=== Section Start ===

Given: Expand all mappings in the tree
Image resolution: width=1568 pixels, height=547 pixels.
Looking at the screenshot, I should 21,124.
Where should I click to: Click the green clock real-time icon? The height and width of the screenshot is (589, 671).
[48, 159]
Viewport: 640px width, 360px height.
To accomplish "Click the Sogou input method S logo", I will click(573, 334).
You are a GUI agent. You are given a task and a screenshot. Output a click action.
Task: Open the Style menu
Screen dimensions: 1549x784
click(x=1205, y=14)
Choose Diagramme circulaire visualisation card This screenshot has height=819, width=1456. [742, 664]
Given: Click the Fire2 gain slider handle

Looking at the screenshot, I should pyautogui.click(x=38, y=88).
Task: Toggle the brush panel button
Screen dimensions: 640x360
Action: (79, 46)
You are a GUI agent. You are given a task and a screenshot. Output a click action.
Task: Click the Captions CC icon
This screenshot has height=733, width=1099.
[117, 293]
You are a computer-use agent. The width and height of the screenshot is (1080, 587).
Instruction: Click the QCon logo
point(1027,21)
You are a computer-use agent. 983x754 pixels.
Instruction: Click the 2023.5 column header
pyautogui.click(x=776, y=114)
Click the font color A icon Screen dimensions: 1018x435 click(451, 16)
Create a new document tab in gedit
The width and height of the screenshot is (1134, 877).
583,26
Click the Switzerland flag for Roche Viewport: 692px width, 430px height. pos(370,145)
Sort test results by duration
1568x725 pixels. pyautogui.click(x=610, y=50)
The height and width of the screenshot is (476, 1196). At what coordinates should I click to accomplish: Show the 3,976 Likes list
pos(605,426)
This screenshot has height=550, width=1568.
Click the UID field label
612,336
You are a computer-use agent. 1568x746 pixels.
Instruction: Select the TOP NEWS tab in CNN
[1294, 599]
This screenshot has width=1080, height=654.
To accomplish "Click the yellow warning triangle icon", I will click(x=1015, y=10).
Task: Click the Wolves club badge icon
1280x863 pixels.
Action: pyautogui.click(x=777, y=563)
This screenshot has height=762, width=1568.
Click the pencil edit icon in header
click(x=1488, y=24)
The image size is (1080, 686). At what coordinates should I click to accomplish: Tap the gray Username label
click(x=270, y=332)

=== Section End ===

_Exercise requirements_
In the material above, how many lines hold the string "will"? Give the number and nothing else.

_Written solution_
2